_What this task involves_
Your output should consist solely of the lines from the one holding "Select the south" to the end of the records below, inclusive, reproduced exactly and free of pictures.

_Data to examine_
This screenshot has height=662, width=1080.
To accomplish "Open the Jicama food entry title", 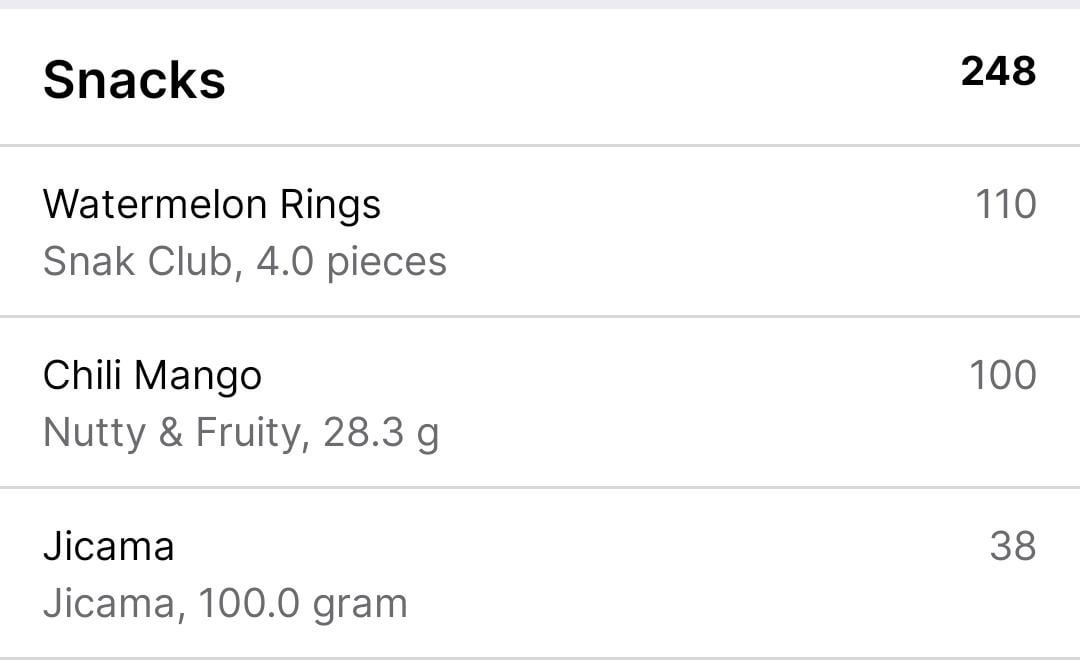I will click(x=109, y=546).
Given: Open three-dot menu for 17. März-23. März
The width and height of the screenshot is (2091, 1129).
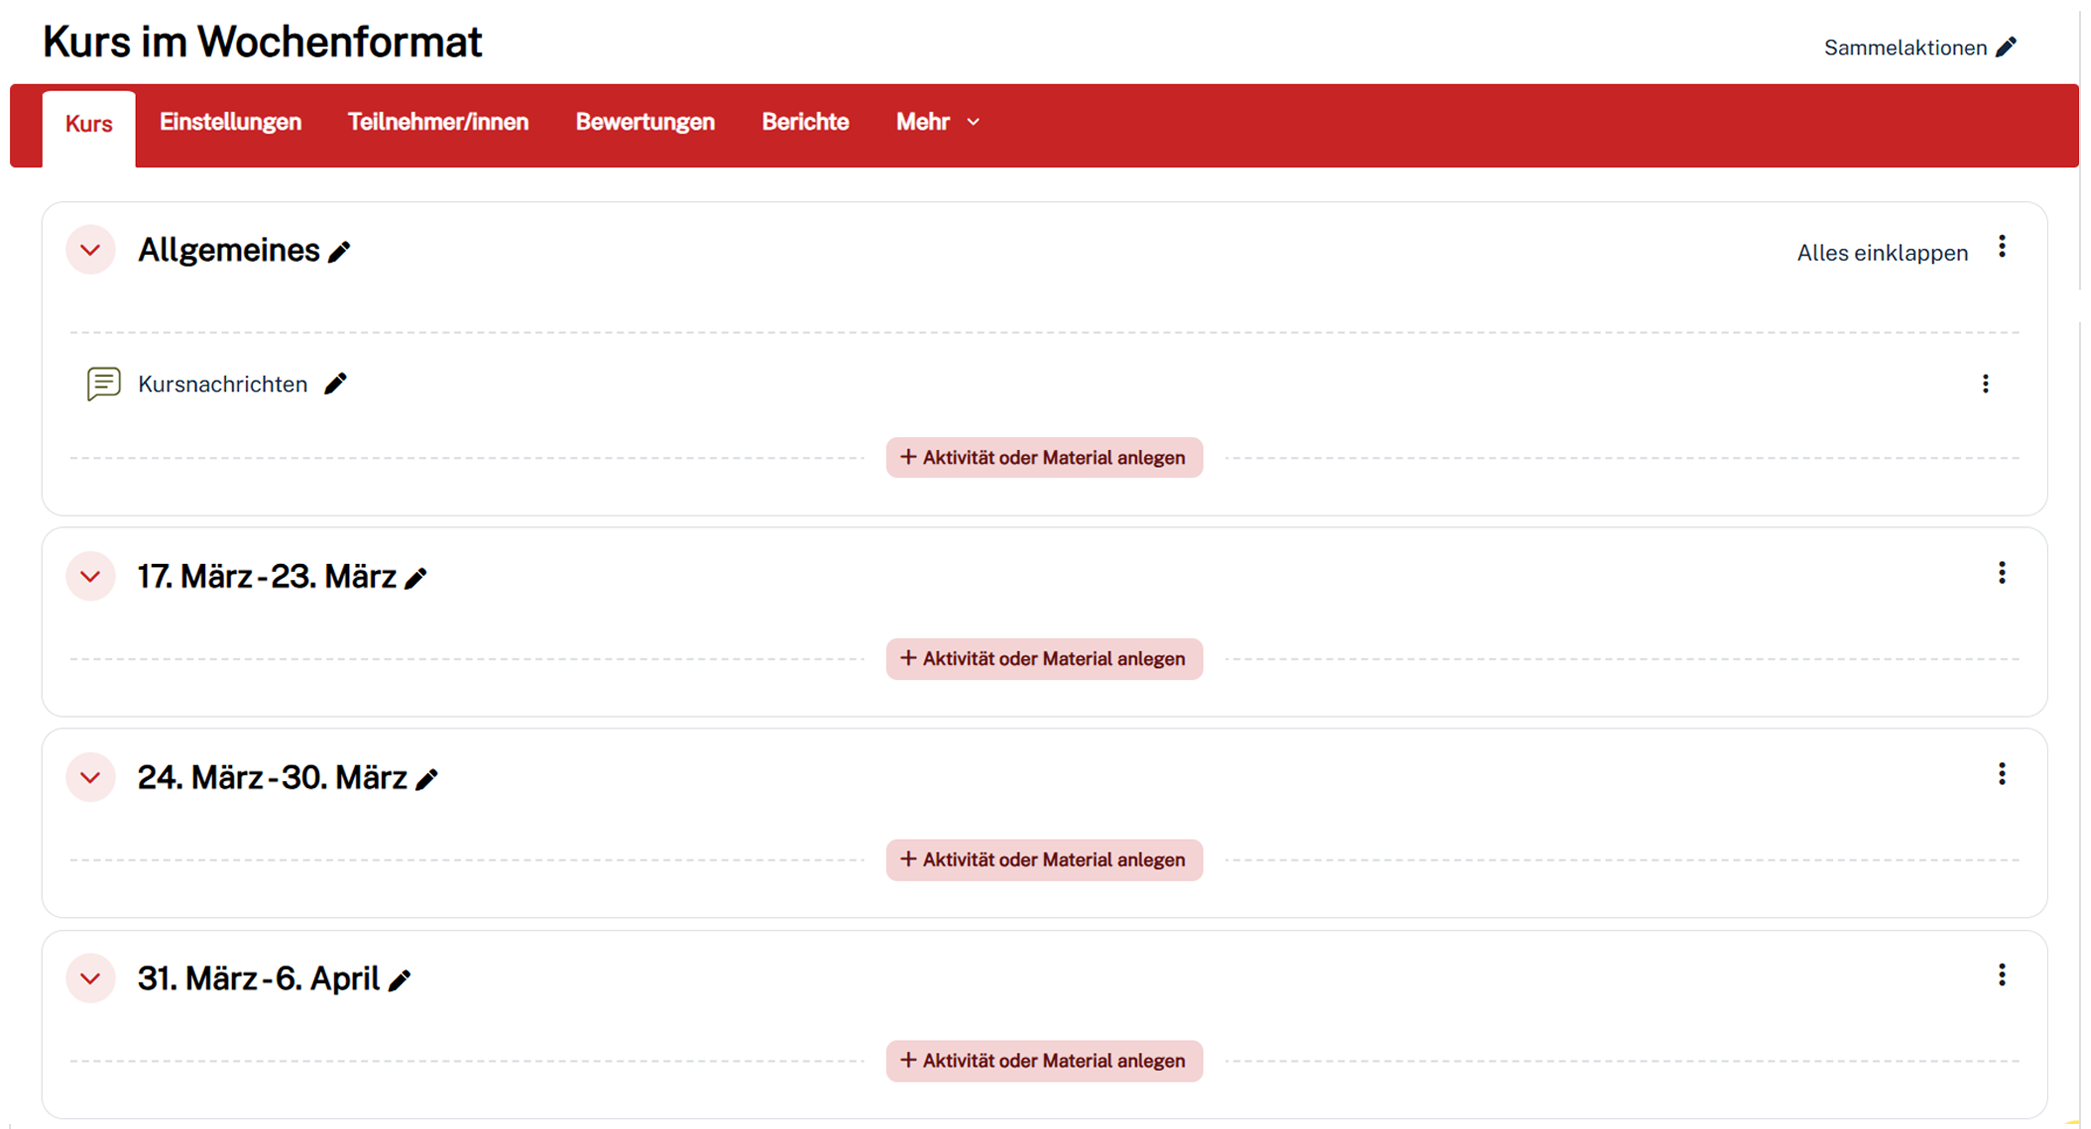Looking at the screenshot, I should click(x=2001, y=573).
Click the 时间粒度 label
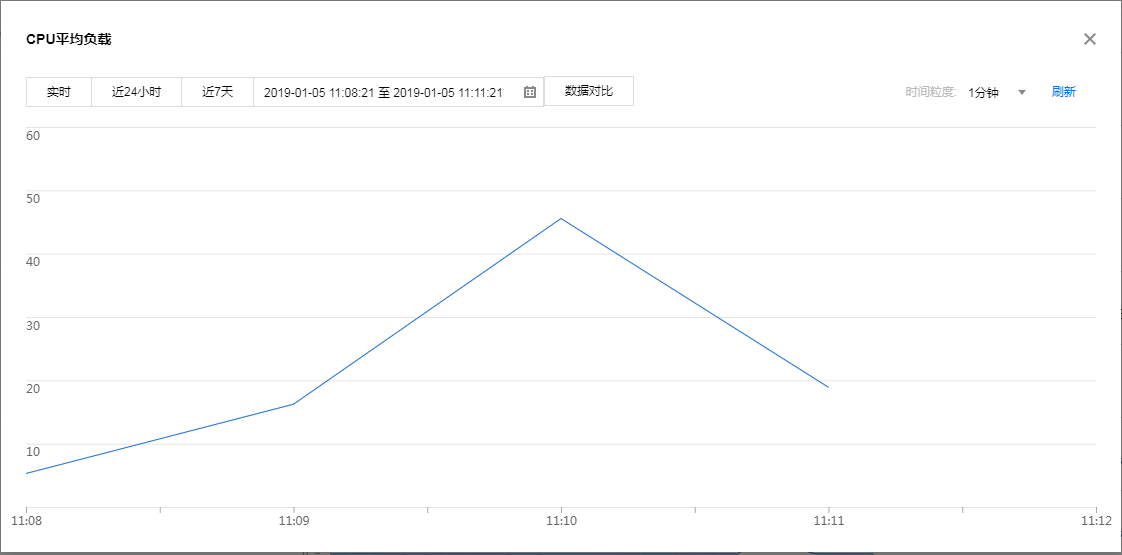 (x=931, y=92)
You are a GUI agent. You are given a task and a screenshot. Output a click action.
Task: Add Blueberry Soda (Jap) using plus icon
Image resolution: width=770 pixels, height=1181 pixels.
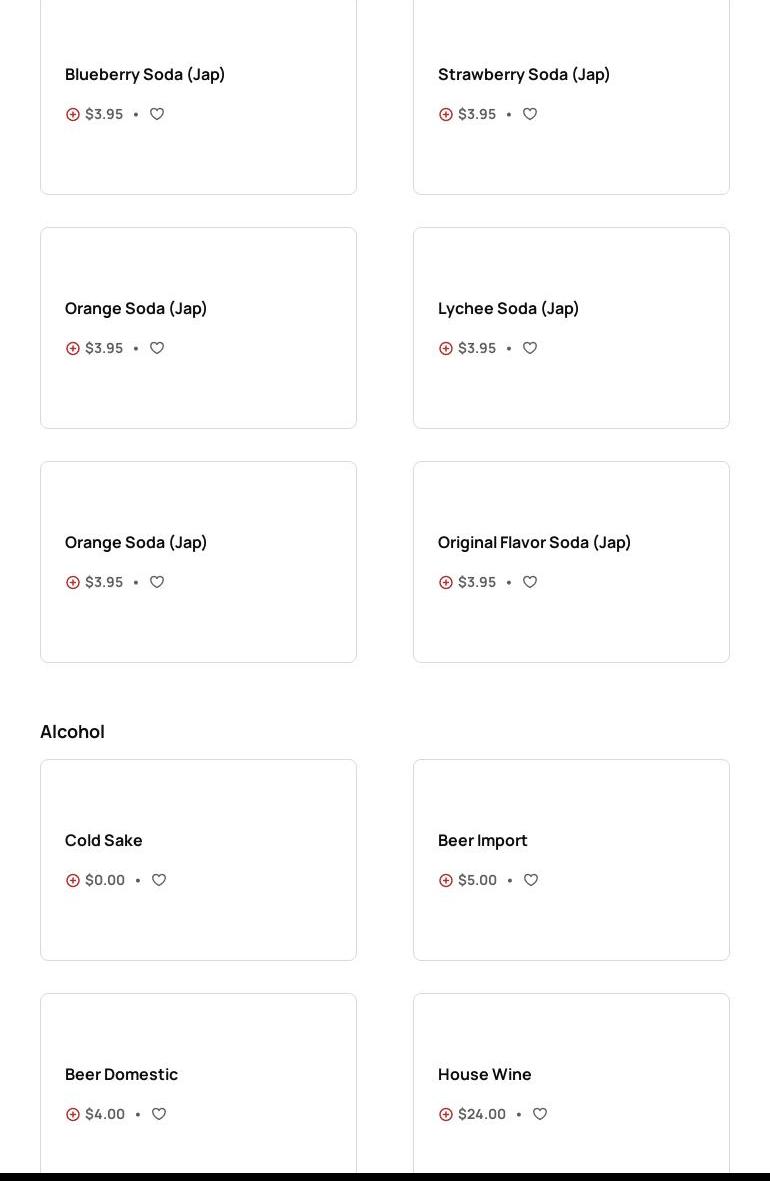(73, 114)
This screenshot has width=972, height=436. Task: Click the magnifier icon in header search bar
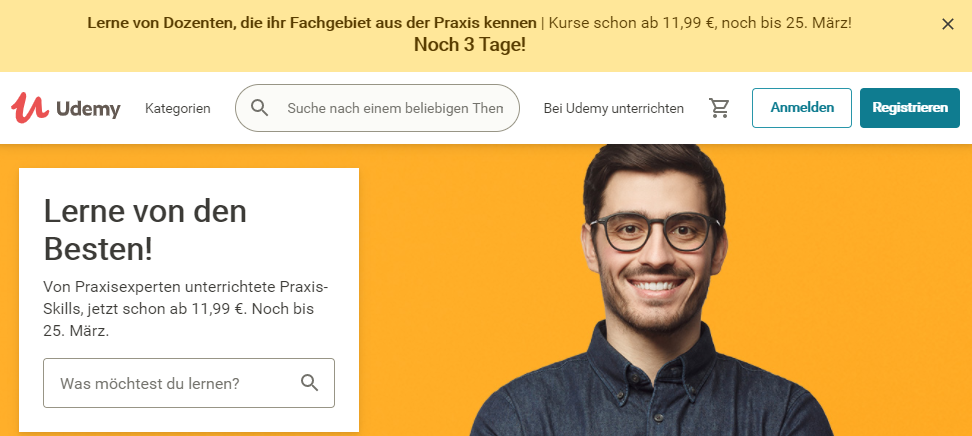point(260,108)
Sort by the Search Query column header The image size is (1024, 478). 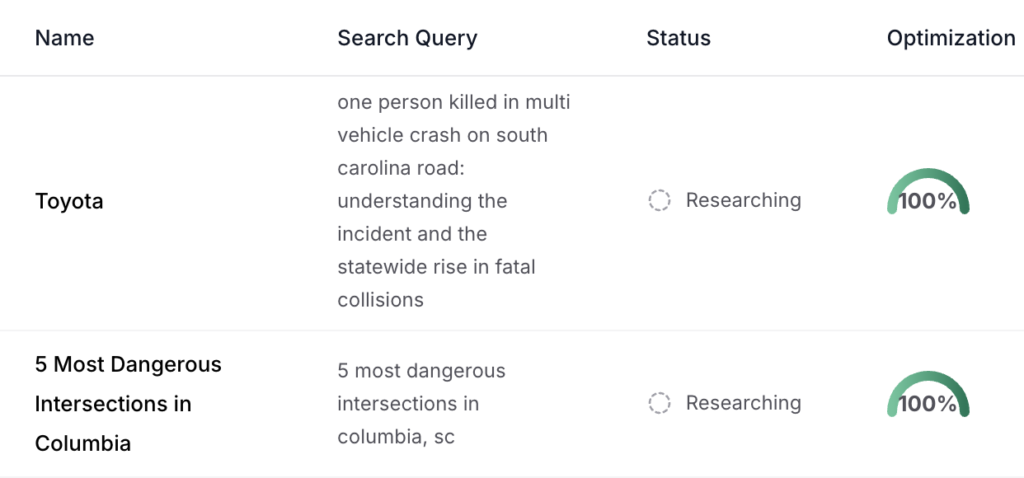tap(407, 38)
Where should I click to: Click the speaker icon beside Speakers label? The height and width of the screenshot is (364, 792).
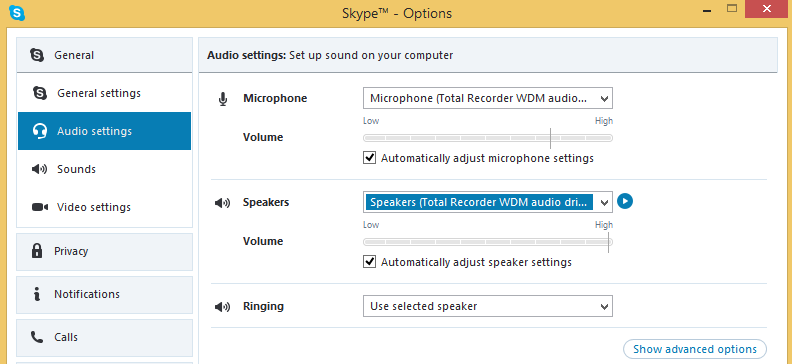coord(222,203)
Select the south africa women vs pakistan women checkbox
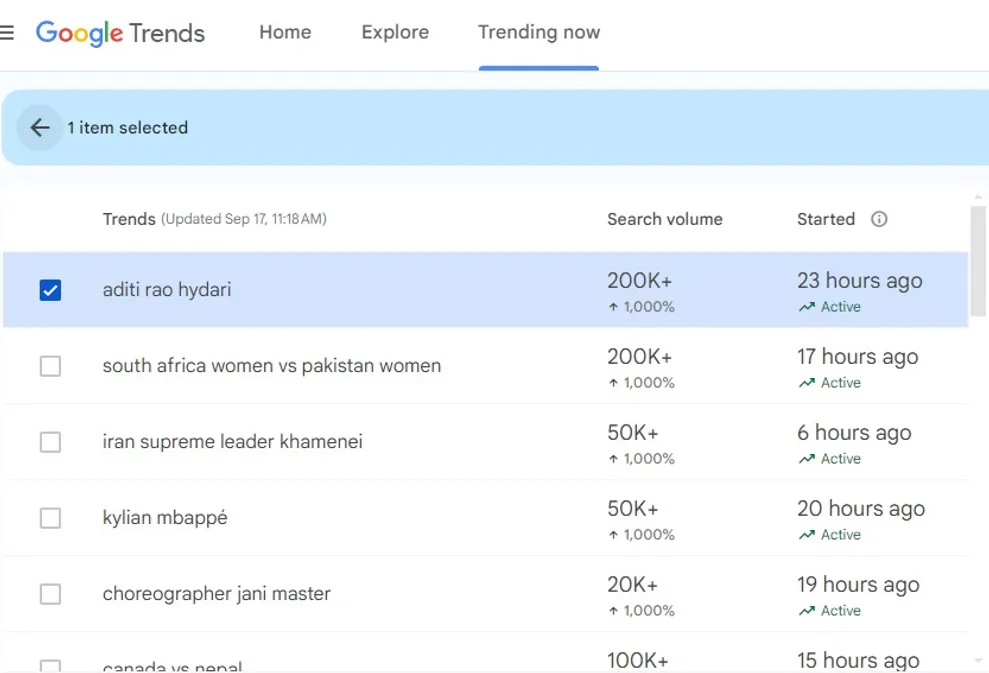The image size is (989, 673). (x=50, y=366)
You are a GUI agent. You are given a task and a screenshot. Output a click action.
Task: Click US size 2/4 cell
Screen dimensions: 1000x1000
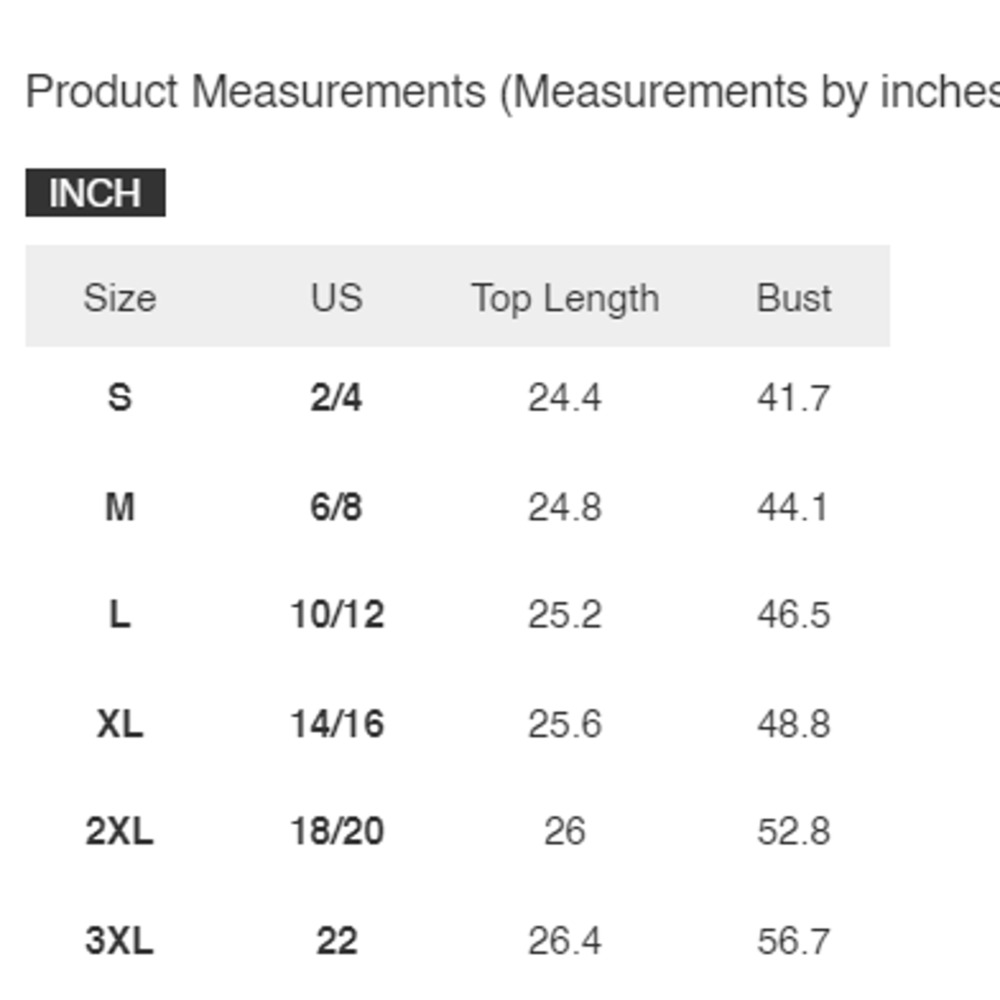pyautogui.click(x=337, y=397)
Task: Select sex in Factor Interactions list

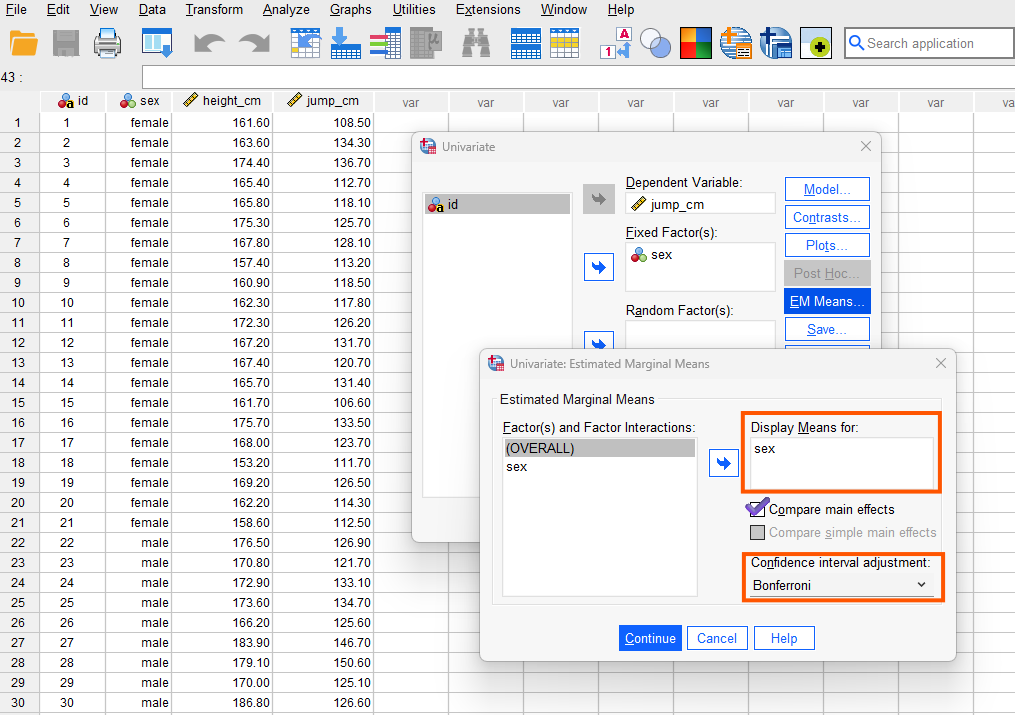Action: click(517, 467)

_Worked solution_
Select the south africa women vs pakistan women checkbox
The image size is (989, 673). (x=50, y=366)
You are a GUI agent. You are given a task and a screenshot. Output a click action.
Task: Click US size 2/4 cell
Screen dimensions: 1000x1000
pyautogui.click(x=337, y=397)
Task: Select sex in Factor Interactions list

Action: click(517, 467)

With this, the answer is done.